#### Problem to solve:
All records after this line are to be returned verbatim.

Stored dataset items:
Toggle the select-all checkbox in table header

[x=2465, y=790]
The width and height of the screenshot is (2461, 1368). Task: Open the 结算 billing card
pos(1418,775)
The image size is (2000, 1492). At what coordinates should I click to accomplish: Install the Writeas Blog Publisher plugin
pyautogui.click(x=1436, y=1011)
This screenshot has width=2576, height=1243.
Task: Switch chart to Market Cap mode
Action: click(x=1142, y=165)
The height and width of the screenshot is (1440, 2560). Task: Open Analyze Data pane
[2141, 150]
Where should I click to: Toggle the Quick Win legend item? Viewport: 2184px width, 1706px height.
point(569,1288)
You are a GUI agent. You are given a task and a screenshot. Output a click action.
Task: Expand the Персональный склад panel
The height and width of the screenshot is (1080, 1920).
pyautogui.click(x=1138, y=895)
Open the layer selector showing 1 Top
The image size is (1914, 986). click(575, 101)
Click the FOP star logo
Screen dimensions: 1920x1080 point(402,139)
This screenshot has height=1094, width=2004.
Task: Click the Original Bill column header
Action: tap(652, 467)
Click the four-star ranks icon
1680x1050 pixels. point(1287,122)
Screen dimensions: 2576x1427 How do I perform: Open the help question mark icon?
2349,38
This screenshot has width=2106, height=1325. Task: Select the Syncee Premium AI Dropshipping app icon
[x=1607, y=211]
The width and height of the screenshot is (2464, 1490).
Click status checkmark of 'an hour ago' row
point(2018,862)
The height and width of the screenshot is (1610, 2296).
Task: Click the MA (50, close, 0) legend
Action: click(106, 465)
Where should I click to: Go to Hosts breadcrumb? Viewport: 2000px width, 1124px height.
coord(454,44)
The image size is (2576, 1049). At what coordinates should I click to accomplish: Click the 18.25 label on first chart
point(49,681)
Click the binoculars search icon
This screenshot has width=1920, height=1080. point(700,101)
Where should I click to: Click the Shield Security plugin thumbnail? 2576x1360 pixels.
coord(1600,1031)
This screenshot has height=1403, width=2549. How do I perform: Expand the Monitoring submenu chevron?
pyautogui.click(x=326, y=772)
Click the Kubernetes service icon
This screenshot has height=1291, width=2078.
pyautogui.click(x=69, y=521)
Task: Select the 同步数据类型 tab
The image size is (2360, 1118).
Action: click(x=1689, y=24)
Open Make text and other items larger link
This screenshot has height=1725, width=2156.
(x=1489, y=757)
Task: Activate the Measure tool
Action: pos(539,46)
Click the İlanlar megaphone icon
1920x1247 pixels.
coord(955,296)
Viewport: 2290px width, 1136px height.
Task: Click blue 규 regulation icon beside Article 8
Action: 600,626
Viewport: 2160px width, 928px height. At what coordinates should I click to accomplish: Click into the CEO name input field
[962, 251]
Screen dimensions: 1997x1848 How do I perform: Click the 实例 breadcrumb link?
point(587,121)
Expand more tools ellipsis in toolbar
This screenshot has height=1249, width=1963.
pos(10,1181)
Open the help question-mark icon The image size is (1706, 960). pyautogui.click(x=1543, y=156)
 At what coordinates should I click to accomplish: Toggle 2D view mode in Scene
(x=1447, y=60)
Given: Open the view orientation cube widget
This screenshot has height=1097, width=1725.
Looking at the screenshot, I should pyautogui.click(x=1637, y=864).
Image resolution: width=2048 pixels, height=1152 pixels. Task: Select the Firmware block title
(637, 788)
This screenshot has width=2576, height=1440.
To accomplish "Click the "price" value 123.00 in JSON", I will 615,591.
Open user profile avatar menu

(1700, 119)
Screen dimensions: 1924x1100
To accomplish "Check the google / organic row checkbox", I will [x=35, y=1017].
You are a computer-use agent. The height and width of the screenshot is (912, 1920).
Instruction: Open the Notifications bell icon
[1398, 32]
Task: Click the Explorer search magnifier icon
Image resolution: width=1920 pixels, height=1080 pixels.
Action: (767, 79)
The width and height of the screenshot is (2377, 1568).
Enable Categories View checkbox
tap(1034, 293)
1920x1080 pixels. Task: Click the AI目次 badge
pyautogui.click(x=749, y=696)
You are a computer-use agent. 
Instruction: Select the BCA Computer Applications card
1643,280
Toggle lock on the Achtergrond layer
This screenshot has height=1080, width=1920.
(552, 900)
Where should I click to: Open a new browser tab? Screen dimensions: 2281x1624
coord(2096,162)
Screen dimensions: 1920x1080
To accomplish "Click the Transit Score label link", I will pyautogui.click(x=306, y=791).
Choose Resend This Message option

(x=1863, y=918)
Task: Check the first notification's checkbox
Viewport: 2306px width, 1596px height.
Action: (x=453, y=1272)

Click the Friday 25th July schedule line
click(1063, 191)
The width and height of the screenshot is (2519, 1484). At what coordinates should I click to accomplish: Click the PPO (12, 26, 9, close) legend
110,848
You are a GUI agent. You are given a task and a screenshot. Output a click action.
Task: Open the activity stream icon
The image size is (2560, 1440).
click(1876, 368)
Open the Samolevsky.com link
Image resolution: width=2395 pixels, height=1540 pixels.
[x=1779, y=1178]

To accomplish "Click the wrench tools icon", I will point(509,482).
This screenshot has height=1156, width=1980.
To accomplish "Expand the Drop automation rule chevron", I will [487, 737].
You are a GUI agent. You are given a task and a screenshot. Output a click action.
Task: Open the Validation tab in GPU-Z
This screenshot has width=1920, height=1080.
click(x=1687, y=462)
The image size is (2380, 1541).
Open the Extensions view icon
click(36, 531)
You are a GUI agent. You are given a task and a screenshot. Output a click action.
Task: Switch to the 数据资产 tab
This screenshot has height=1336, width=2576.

#### Completed exercise:
Toggle the select-all checkbox in table header

[x=2465, y=790]
The width and height of the screenshot is (2461, 1368). Task: Open the 结算 billing card
pos(1418,775)
The image size is (2000, 1492). At what coordinates should I click to accomplish: Install the Writeas Blog Publisher plugin
pyautogui.click(x=1436, y=1011)
This screenshot has width=2576, height=1243.
Task: Switch chart to Market Cap mode
Action: click(x=1142, y=165)
The height and width of the screenshot is (1440, 2560). Task: Open Analyze Data pane
[2141, 150]
Where should I click to: Toggle the Quick Win legend item? Viewport: 2184px width, 1706px height.
point(569,1288)
You are a GUI agent. You are given a task and a screenshot. Output a click action.
Task: Expand the Персональный склад panel
The height and width of the screenshot is (1080, 1920).
pyautogui.click(x=1138, y=895)
Open the layer selector showing 1 Top
The image size is (1914, 986). click(575, 101)
Click the FOP star logo
Screen dimensions: 1920x1080 point(402,139)
This screenshot has height=1094, width=2004.
Task: Click the Original Bill column header
Action: tap(652, 467)
Click the four-star ranks icon
1680x1050 pixels. point(1287,122)
Screen dimensions: 2576x1427 How do I perform: Open the help question mark icon?
2349,38
This screenshot has width=2106, height=1325. Task: Select the Syncee Premium AI Dropshipping app icon
[x=1607, y=211]
The width and height of the screenshot is (2464, 1490).
Click status checkmark of 'an hour ago' row
point(2018,862)
The height and width of the screenshot is (1610, 2296).
Task: Click the MA (50, close, 0) legend
Action: click(106, 465)
Where should I click to: Go to Hosts breadcrumb? Viewport: 2000px width, 1124px height.
coord(454,44)
The image size is (2576, 1049). At what coordinates should I click to accomplish: Click the 18.25 label on first chart
point(49,681)
Click the binoculars search icon
This screenshot has width=1920, height=1080. point(700,101)
Where should I click to: Click the Shield Security plugin thumbnail? 2576x1360 pixels.
coord(1600,1031)
This screenshot has height=1403, width=2549. How do I perform: Expand the Monitoring submenu chevron?
pyautogui.click(x=326, y=772)
Click the Kubernetes service icon
This screenshot has height=1291, width=2078.
pyautogui.click(x=69, y=521)
Task: Select the 同步数据类型 tab
The image size is (2360, 1118).
Action: click(x=1689, y=24)
Open Make text and other items larger link
This screenshot has height=1725, width=2156.
(x=1489, y=757)
Task: Activate the Measure tool
Action: pos(539,46)
Click the İlanlar megaphone icon
1920x1247 pixels.
coord(955,296)
Viewport: 2290px width, 1136px height.
Task: Click blue 규 regulation icon beside Article 8
Action: 600,626
Viewport: 2160px width, 928px height. At what coordinates should I click to accomplish: Click into the CEO name input field
[962, 251]
Screen dimensions: 1997x1848 How do I perform: Click the 实例 breadcrumb link?
point(587,121)
Expand more tools ellipsis in toolbar
This screenshot has height=1249, width=1963.
pos(10,1181)
Open the help question-mark icon The image size is (1706, 960). pyautogui.click(x=1543, y=156)
 At what coordinates should I click to accomplish: Toggle 2D view mode in Scene
(x=1447, y=60)
Given: Open the view orientation cube widget
This screenshot has height=1097, width=1725.
Looking at the screenshot, I should pyautogui.click(x=1637, y=864).
Image resolution: width=2048 pixels, height=1152 pixels. Task: Select the Firmware block title
(637, 788)
This screenshot has width=2576, height=1440.
To accomplish "Click the "price" value 123.00 in JSON", I will 615,591.
Open user profile avatar menu

(1700, 119)
Screen dimensions: 1924x1100
To accomplish "Check the google / organic row checkbox", I will [x=35, y=1017].
You are a computer-use agent. The height and width of the screenshot is (912, 1920).
Instruction: Open the Notifications bell icon
[1398, 32]
Task: Click the Explorer search magnifier icon
Image resolution: width=1920 pixels, height=1080 pixels.
Action: (767, 79)
The width and height of the screenshot is (2377, 1568).
Enable Categories View checkbox
tap(1034, 293)
1920x1080 pixels. Task: Click the AI目次 badge
pyautogui.click(x=749, y=696)
You are a computer-use agent. 
Instruction: Select the BCA Computer Applications card
1643,280
Toggle lock on the Achtergrond layer
This screenshot has height=1080, width=1920.
(552, 900)
Where should I click to: Open a new browser tab? Screen dimensions: 2281x1624
coord(2096,162)
Screen dimensions: 1920x1080
To accomplish "Click the Transit Score label link", I will pyautogui.click(x=306, y=791).
Choose Resend This Message option

(x=1863, y=918)
Task: Check the first notification's checkbox
Viewport: 2306px width, 1596px height.
Action: (x=453, y=1272)

Click the Friday 25th July schedule line
click(1063, 191)
The width and height of the screenshot is (2519, 1484). At what coordinates should I click to accomplish: Click the PPO (12, 26, 9, close) legend
110,848
You are a GUI agent. You are given a task and a screenshot. Output a click action.
Task: Open the activity stream icon
The image size is (2560, 1440).
click(1876, 368)
Open the Samolevsky.com link
Image resolution: width=2395 pixels, height=1540 pixels.
[x=1779, y=1178]

To accomplish "Click the wrench tools icon", I will point(509,482).
This screenshot has height=1156, width=1980.
To accomplish "Expand the Drop automation rule chevron", I will [487, 737].
You are a GUI agent. You are given a task and a screenshot. Output a click action.
Task: Open the Validation tab in GPU-Z
This screenshot has width=1920, height=1080.
click(x=1687, y=462)
The image size is (2380, 1541).
Open the Extensions view icon
click(36, 531)
You are a GUI agent. You are given a task and a screenshot. Output a click action.
Task: Switch to the 数据资产 tab
This screenshot has height=1336, width=2576.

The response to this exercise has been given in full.